Melenovsky Vojtech, Hwang Seok-Jae, Lin Grace, Redfield Margaret M, Borlaug Barry A
Division of Cardiovascular Diseases, Department of Medicine, Mayo Clinic, Rochester, MN, USA Department of Cardiology, Institute of Clinical and Experimental Medicine - IKEM, Videnska 1958/9, Prague 4 140 28, Czech Republic
Division of Cardiovascular Diseases, Department of Medicine, Mayo Clinic, Rochester, MN, USA.
Eur Heart J. 2014 Dec 21;35(48):3452-62. doi: 10.1093/eurheartj/ehu193. Epub 2014 May 29.
Right heart function is not well characterized in patients with heart failure and preserved ejection fraction (HFpEF). The goal of this study was to examine the haemodynamic, clinical, and prognostic correlates of right ventricular dysfunction (RVD) in HFpEF.
Heart failure and preserved ejection fraction patients (n = 96) and controls (n = 46) underwent right heart catheterization, echocardiographic assessment, and follow-up. Right and left heart filling pressures, pulmonary artery (PA) pressures, and right-sided chamber dimensions were higher in HFpEF compared with controls, while left ventricular size and EF were similar. Right ventricular dysfunction (defined by RV fractional area change, FAC <35%) was present in 33% of HFpEF patients and was associated with more severe symptoms and greater comorbidity burden. Right ventricular function was impaired in HFpEF compared with controls using both load-dependent (FAC: 40 ± 10 vs. 53 ± 7%, P < 0.0001) and load-independent indices (FAC adjusted to PA pressure, P = 0.003), with enhanced afterload-sensitivity compared with controls (steeper FAC vs. PA pressure relationship). In addition to haemodynamic load, RVD in HFpEF was associated with male sex, atrial fibrillation, coronary disease, and greater ventricular interdependence. Over a median follow-up of 529 days (IQR: 143-1066), 31% of HFpEF patients died. In Cox analysis, RVD was the strongest predictor of death (HR: 2.4, 95% CI: 1.6-2.6; P < 0.0001).
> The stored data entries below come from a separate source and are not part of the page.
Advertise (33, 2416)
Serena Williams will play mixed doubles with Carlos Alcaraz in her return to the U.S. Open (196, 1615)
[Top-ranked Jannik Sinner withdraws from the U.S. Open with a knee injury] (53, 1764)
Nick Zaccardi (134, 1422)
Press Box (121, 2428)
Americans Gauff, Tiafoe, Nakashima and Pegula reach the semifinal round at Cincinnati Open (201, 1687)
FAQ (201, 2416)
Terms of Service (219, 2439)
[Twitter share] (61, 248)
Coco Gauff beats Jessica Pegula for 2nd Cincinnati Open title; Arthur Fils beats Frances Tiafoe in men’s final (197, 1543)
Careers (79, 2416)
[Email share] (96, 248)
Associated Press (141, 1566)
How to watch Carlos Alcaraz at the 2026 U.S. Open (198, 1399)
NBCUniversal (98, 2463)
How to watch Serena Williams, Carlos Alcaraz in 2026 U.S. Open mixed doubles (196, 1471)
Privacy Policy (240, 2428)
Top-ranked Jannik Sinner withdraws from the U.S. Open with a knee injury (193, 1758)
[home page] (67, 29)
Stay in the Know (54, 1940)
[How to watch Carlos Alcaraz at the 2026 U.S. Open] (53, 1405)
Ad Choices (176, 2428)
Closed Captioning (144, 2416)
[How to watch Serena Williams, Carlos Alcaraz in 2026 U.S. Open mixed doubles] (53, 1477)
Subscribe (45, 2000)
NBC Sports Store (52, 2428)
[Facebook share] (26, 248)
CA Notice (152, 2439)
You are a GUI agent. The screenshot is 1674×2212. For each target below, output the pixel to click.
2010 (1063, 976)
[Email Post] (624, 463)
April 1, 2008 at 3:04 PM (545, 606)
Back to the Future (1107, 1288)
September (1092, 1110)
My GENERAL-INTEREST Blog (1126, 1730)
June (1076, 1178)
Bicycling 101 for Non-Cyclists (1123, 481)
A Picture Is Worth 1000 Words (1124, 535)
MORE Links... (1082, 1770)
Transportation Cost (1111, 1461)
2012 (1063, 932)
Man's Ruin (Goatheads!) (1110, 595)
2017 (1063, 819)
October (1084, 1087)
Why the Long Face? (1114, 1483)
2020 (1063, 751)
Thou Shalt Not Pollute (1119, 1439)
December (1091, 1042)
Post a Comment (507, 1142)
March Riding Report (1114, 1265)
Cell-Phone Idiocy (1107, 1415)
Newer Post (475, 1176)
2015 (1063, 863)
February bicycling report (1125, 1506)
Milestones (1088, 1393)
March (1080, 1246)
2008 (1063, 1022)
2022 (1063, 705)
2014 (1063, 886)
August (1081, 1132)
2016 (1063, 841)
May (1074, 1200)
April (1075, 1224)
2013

Right heart dysfunction is common in HFpEF and is caused by both RV contractile impairment and afterload mismatch from pulmonary hypertension. Right ventricular dysfunction in HFpEF develops with increasing PA pressures, atrial fibrillation, male sex, and left ventricular dysfunction, and may represent a novel therapeutic target.
射血分数保留的心力衰竭(HFpEF)患者的右心功能特征尚不明确。本研究的目的是探讨HFpEF患者右心室功能障碍(RVD)的血流动力学、临床及预后相关性。
HFpEF患者(n = 96)和对照组(n = 46)接受了右心导管检查、超声心动图评估及随访。与对照组相比,HFpEF患者的左右心充盈压、肺动脉(PA)压力及右心腔尺寸更高,而左心室大小和射血分数相似。33%的HFpEF患者存在右心室功能障碍(定义为右心室面积变化分数,FAC<35%),且与更严重的症状及更高的合并症负担相关。与对照组相比,使用负荷依赖性指标(FAC:40±10%对53±7%,P<0.0001)和负荷非依赖性指标(校正PA压力后的FAC,P = 0.003)时,HFpEF患者的右心室功能均受损,与对照组相比后负荷敏感性增强(FAC与PA压力关系更陡峭)。除血流动力学负荷外,HFpEF患者的RVD还与男性、心房颤动、冠心病及更大的心室相互依赖性相关。在中位随访529天(IQR:143 - 1066)期间,31%的HFpEF患者死亡。在Cox分析中,RVD是死亡的最强预测因素(HR:2.4,95%CI:1.6 - 2.6;P<0.0001)。
右心功能障碍在HFpEF中很常见,由右心室收缩功能受损和肺动脉高压导致的后负荷不匹配共同引起。HFpEF患者的右心室功能障碍随PA压力升高、心房颤动、男性及左心室功能障碍而发展,可能是一个新的治疗靶点。